White House coy about source of Nunes’ wiretapping evidence


The Nunes disclosure has become something of a sideshow, casting doubt on the House committee’s ability to conduct an impartial investigation and putting an unflattering light on the California Republican. | AP Photo

New and confusing details are slowly emerging about the source of House Intelligence Chairman Devin Nunes’ declaration last week that Trump transition aides had been inadvertently picked up by intelligence surveillance — and the White House doesn’t appear eager to clear up its role.
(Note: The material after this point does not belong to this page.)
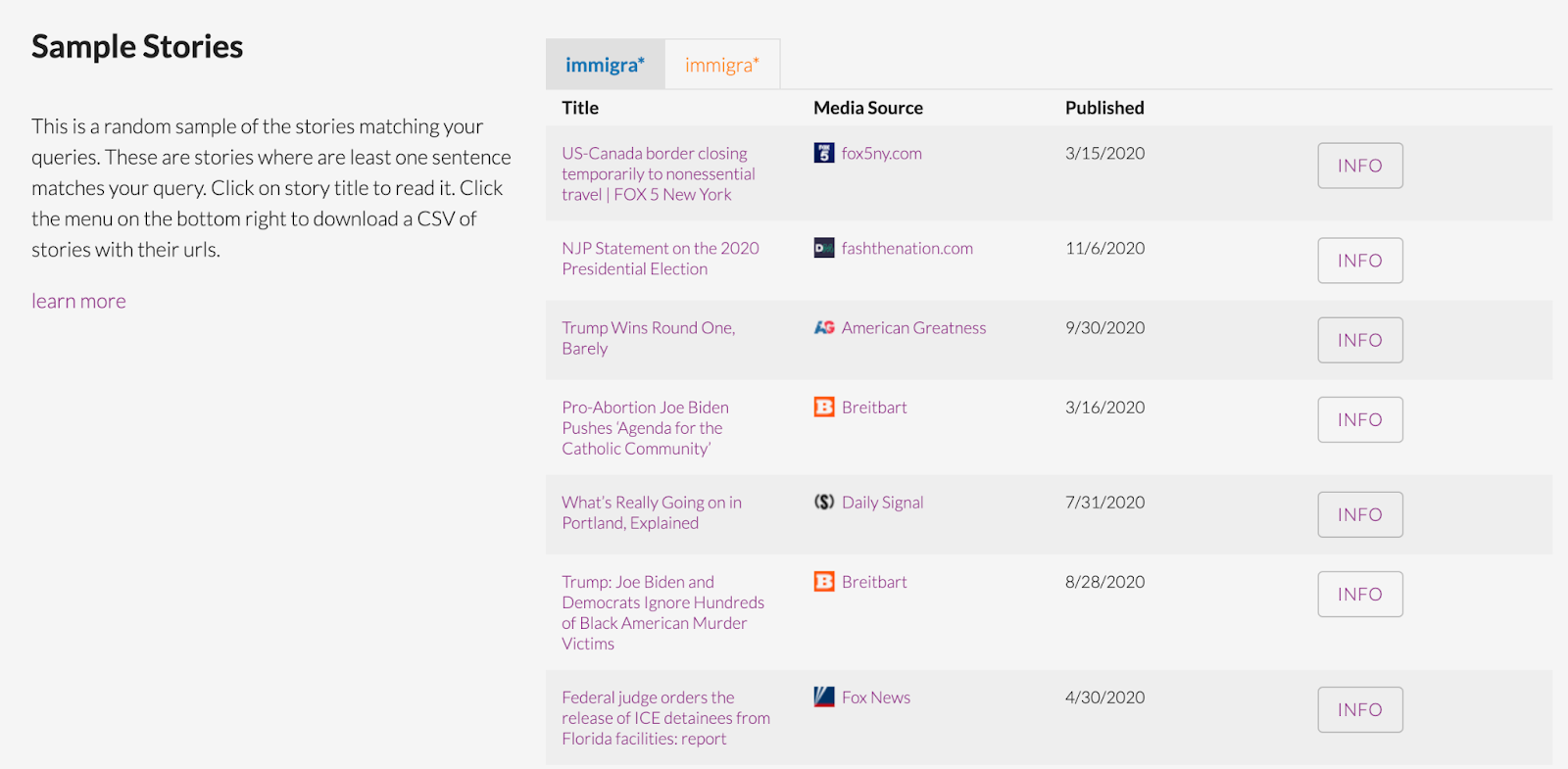Click the fashthenation.com source favicon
Ever since Nunes’ conveniently timed revelation last week — an announcement that President Donald Trump says “somewhat” vindicated his unsubstantiated claim that former President Barack Obama wiretapped him — questions have swirled about whether the White House played a part in getting the evidence in Nunes’ hands.

Story Continued Below

White House press secretary Sean Spicer for days has cast doubt on that idea, while not directly denying it. And a new statement from Nunes on Monday that revealed he obtained the evidence last Tuesday on White House grounds” is putting Trump’s team in an even more awkward position.
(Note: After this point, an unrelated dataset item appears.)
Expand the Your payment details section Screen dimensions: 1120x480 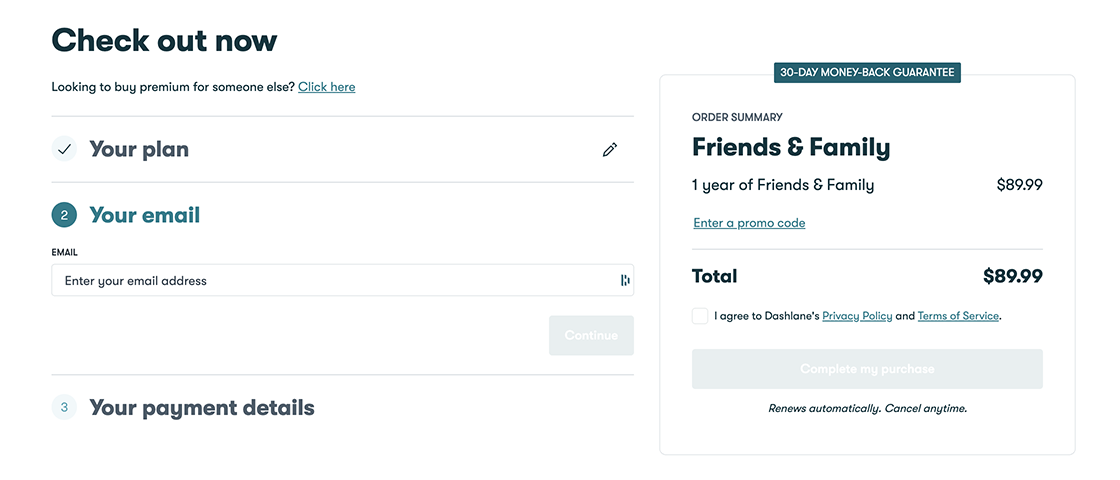pos(202,408)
“Anything’s possible,” Spicer finally declared at Monday’s press briefing when repeatedly pushed on whether the White House or someone in the administration may have been Nunes’ source.

“What I can tell you, through his public comments, is that he has said that he had multiple sources that he came to a conclusion on, so the degree to which any of those sources weighed on the ultimate outcome of what he came to a decision on I don’t know,” Spicer added.

As the controversy deepens around whether any of Trump’s associates colluded with the alleged Russian effort to interfere in the election, the Nunes disclosure has become something of a sideshow, casting doubt on the House committee’s ability to conduct an impartial investigation and putting an unflattering light on the California Republican.

Nunes, along with other Republicans on the committee, have often appeared eager to chase other stories — like the source of leaks about former national security adviser Michael Flynn, or whether Trump transition officials were improperly unmasked in intelligence reports — than to dig into what is purportedly the subject of their investigation: Russian interference in the election, which the intelligence community concluded was designed to boost Trump.

The latest Nunes episode kicked off in a series of bizarre turns last week.

Nunes told reporters at the Capitol on Wednesday, apparently after briefing Speaker Paul Ryan, that he had become aware of intelligence reports that had picked up Trump transition officials in “incidental” and legal collection — presumably in conversations with foreigners who were the target of federal surveillance. Nunes insisted the intelligence reports had nothing to do with Russia, and added that while they were legal he still found them troubling. He suggested that some Trump associates were improperly unmasked in the reports (standard practice is to redact the names of U.S. citizens that are caught up in incidental collection).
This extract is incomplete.